• _What needs to be done_: Only the lines from the one with "Where should I click to: Click the" through the last line of the records below belong in your answer, reproduced exactly and with the pictures left out.

==========

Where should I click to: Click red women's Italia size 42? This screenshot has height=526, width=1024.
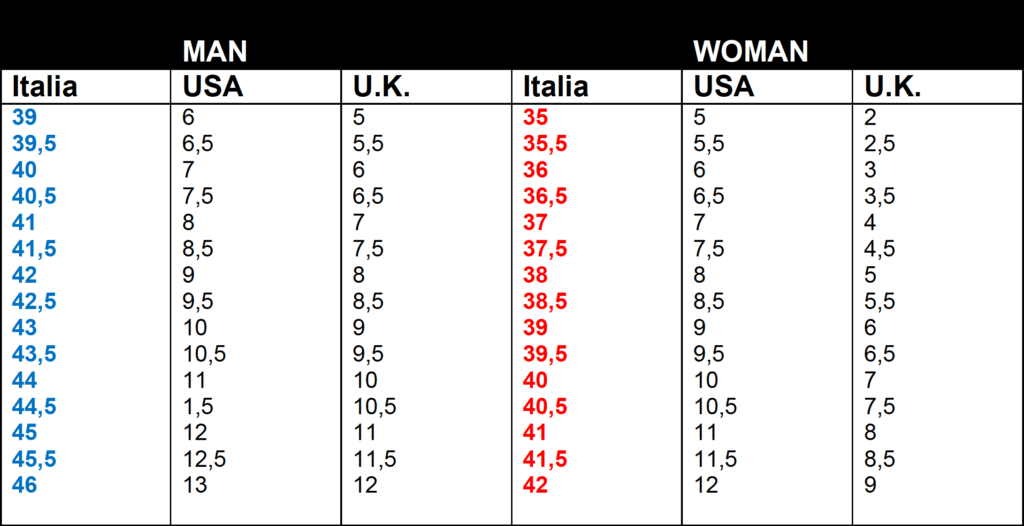(536, 484)
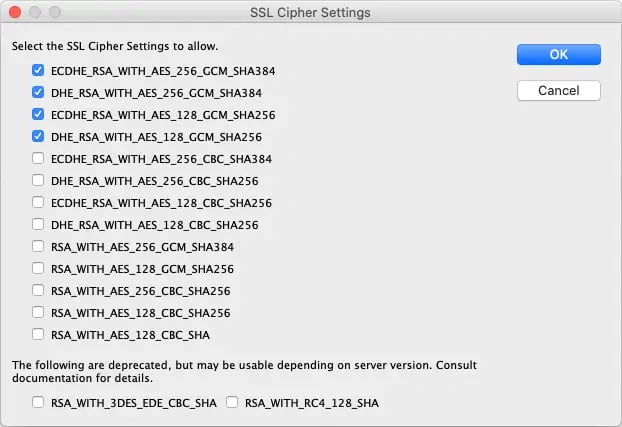The width and height of the screenshot is (622, 427).
Task: Uncheck ECDHE_RSA_WITH_AES_256_GCM_SHA384 cipher
Action: pos(38,71)
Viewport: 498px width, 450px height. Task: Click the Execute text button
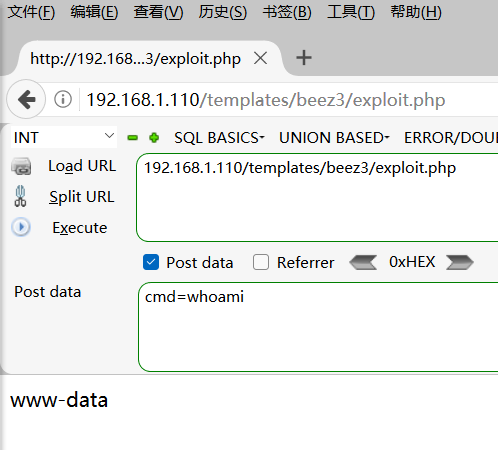pos(80,228)
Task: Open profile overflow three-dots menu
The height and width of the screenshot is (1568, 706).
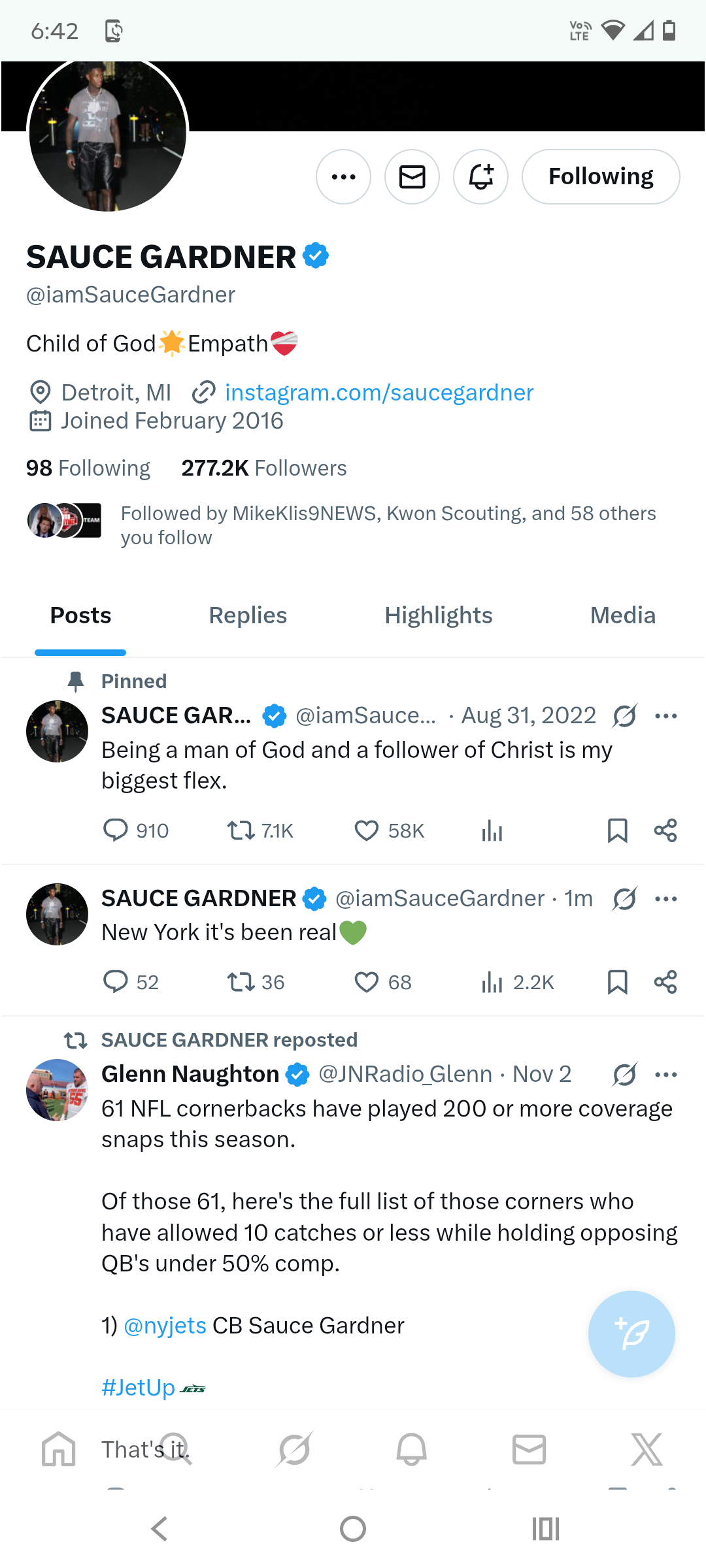Action: pos(343,177)
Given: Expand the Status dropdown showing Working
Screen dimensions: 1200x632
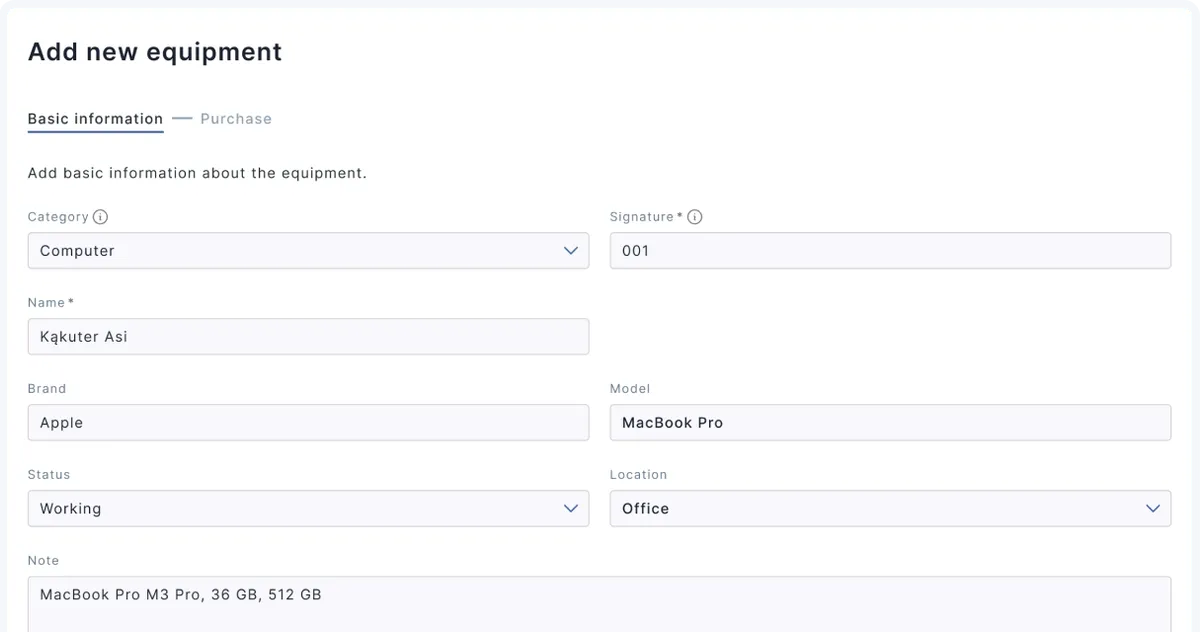Looking at the screenshot, I should point(300,509).
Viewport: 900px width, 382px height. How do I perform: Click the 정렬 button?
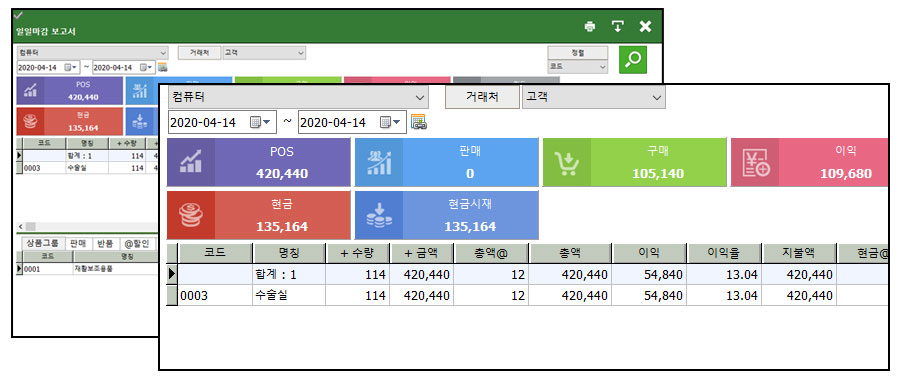click(x=577, y=52)
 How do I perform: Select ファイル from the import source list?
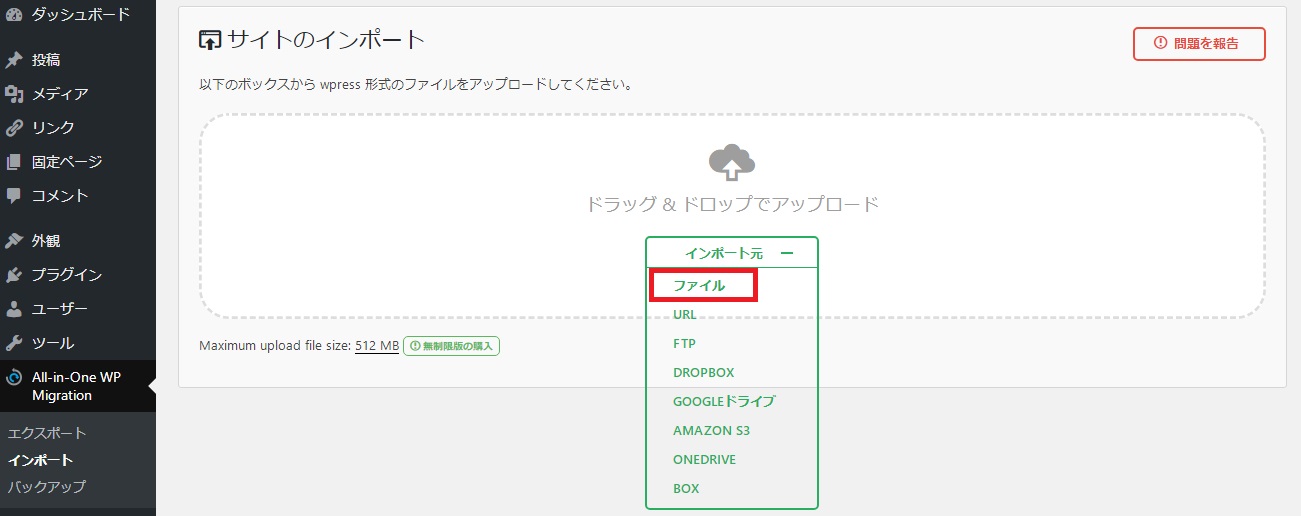point(699,286)

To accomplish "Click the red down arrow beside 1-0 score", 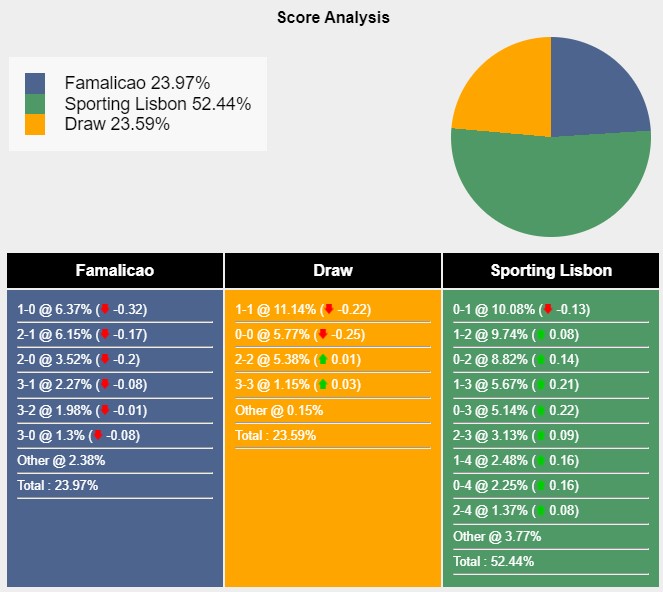I will pos(105,309).
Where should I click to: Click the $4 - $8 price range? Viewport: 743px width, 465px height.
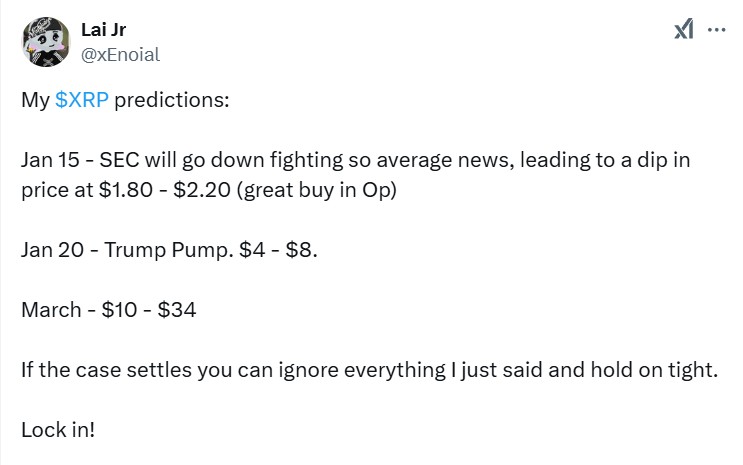pos(276,249)
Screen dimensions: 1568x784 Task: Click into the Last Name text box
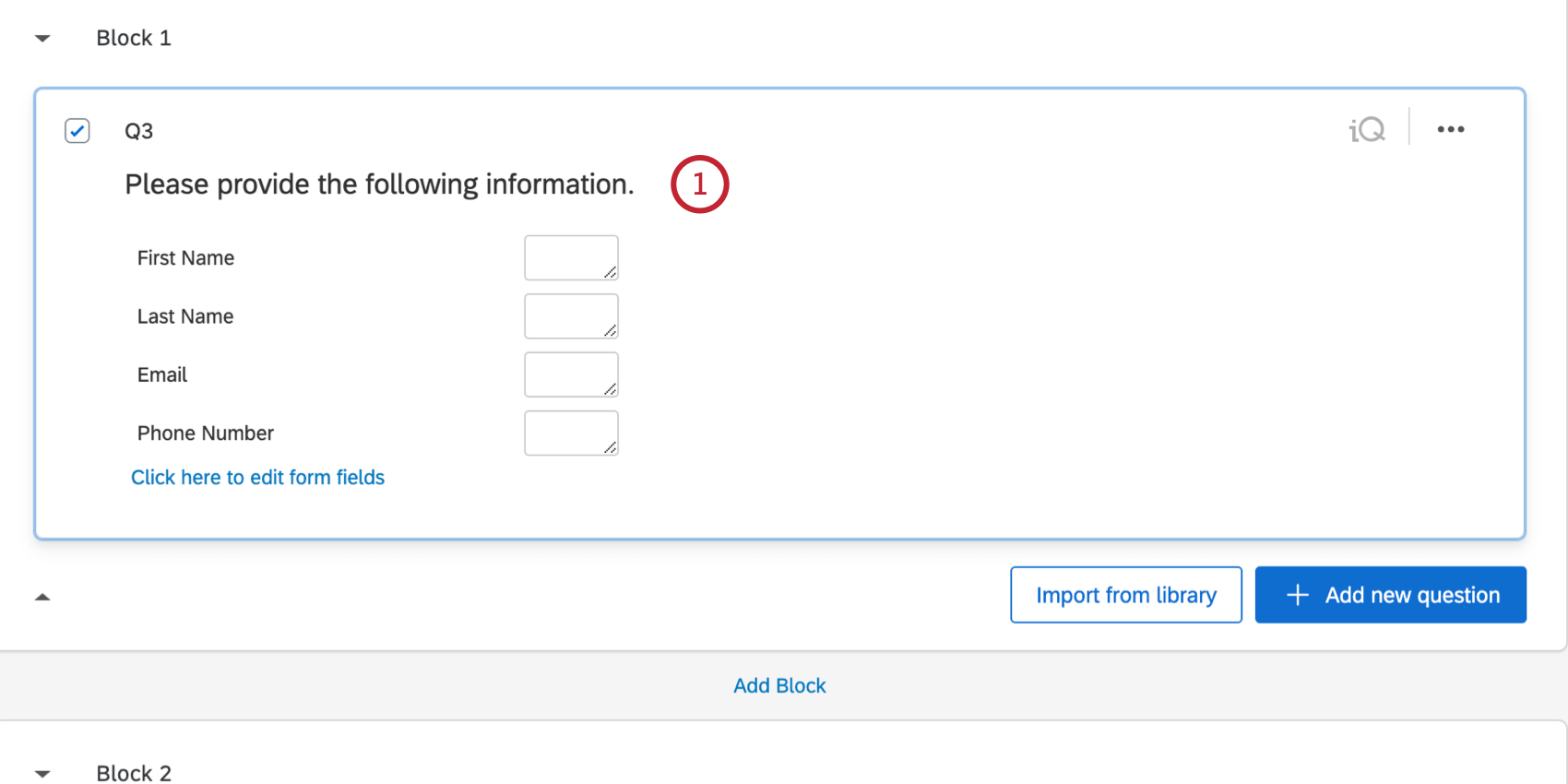tap(571, 316)
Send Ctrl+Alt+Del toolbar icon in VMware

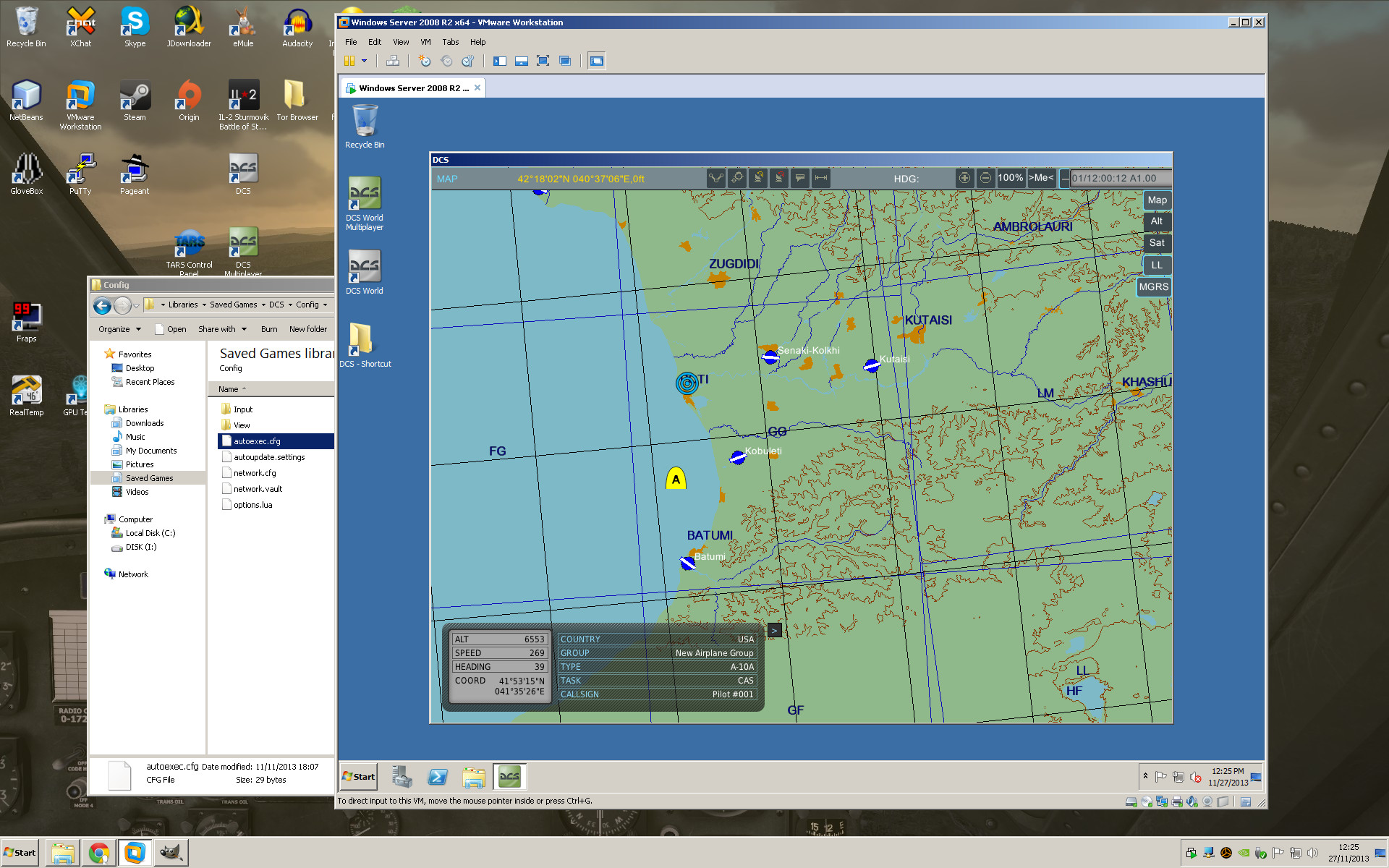tap(393, 61)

==========

• _Task result_:
Where should I click to: Click the $4 - $8 price range? Viewport: 743px width, 465px height.
pos(276,249)
Screen dimensions: 1568x784 Task: Click into the Last Name text box
tap(571, 316)
Send Ctrl+Alt+Del toolbar icon in VMware

tap(393, 61)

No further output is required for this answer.